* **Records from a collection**
Segment Open

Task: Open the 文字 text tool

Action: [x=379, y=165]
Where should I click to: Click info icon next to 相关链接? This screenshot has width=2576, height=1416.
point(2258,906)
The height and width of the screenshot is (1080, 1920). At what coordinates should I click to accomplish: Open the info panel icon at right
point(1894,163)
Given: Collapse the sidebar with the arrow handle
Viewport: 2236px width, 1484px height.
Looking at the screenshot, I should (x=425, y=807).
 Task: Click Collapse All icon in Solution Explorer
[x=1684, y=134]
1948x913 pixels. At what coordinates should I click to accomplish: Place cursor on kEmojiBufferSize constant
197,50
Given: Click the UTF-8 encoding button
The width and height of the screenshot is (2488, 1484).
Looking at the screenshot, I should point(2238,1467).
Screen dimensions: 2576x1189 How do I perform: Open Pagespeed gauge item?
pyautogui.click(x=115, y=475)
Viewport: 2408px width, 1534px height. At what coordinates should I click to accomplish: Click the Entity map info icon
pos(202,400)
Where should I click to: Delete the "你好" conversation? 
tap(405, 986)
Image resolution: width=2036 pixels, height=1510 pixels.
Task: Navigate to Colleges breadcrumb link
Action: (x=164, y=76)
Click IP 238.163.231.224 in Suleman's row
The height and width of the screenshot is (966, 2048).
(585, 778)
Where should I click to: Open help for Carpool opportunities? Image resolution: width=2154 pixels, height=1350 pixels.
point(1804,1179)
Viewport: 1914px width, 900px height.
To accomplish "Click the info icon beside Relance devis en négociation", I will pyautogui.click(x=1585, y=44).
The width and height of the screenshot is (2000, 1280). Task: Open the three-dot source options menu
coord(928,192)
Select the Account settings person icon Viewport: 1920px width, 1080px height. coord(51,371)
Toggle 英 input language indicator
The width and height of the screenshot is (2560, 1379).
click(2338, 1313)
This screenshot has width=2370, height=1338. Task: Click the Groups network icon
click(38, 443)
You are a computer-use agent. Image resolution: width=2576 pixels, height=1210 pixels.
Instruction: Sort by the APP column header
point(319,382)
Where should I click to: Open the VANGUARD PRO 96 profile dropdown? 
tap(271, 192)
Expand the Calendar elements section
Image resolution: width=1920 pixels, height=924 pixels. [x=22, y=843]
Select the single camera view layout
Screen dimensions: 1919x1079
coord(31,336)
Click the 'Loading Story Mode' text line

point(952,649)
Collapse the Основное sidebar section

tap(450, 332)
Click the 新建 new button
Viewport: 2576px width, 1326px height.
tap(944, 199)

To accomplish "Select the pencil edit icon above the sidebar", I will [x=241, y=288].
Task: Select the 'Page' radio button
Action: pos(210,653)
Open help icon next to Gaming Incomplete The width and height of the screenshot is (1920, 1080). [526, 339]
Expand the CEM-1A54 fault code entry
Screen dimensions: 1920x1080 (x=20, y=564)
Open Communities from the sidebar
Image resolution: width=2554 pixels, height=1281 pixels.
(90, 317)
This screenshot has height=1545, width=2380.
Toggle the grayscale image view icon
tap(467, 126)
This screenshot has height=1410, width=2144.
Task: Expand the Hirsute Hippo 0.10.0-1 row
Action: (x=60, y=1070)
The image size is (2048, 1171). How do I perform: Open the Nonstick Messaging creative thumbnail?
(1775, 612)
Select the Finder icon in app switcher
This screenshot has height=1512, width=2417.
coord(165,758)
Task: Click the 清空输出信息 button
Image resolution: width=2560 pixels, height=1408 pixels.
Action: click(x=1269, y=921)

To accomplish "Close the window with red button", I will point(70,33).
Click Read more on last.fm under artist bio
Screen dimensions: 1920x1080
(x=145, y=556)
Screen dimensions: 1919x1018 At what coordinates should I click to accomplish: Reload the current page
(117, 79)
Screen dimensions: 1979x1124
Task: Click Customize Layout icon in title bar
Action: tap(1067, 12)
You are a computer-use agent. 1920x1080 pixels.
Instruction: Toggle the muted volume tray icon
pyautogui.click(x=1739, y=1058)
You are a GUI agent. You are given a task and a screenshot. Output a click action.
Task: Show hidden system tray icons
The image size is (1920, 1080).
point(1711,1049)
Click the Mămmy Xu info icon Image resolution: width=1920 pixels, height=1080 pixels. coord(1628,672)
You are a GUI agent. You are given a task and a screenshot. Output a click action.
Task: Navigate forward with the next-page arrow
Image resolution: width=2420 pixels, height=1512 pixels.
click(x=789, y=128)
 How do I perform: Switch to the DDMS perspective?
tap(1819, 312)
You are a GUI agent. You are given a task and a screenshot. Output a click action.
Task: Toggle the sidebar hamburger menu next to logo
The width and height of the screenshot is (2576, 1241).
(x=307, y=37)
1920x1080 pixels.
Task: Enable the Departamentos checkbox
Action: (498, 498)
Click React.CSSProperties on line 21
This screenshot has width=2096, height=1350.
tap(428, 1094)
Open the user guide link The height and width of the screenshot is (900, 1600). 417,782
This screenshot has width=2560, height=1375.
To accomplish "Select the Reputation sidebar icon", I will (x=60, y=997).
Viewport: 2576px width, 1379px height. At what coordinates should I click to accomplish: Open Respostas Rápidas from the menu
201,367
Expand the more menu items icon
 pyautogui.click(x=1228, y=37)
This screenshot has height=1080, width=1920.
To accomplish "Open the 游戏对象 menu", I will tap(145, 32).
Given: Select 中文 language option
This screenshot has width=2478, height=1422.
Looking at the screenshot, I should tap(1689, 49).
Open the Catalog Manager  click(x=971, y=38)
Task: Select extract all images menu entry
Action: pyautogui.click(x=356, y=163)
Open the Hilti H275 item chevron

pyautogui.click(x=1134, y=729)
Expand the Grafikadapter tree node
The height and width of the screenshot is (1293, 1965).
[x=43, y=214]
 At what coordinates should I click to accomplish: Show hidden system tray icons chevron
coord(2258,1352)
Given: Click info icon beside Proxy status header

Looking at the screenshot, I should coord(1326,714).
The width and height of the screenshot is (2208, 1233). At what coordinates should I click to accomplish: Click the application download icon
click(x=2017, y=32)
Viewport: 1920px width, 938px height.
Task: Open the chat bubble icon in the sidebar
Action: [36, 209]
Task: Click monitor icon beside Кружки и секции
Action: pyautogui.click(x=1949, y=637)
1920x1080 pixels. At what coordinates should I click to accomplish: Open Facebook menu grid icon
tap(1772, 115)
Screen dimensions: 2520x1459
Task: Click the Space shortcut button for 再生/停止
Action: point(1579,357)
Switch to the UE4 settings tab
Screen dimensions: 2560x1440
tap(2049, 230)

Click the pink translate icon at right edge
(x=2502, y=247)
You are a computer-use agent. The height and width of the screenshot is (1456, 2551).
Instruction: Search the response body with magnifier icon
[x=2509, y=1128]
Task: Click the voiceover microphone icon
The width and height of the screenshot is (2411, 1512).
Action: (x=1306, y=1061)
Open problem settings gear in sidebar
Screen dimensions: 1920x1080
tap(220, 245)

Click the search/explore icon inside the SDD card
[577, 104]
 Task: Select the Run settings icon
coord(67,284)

Segment Closed

* **WHAT IS NEEDED**
For the records above, state the number of lines that contain "computer", and provide nothing further.

* **EXPECTED ANSWER**
3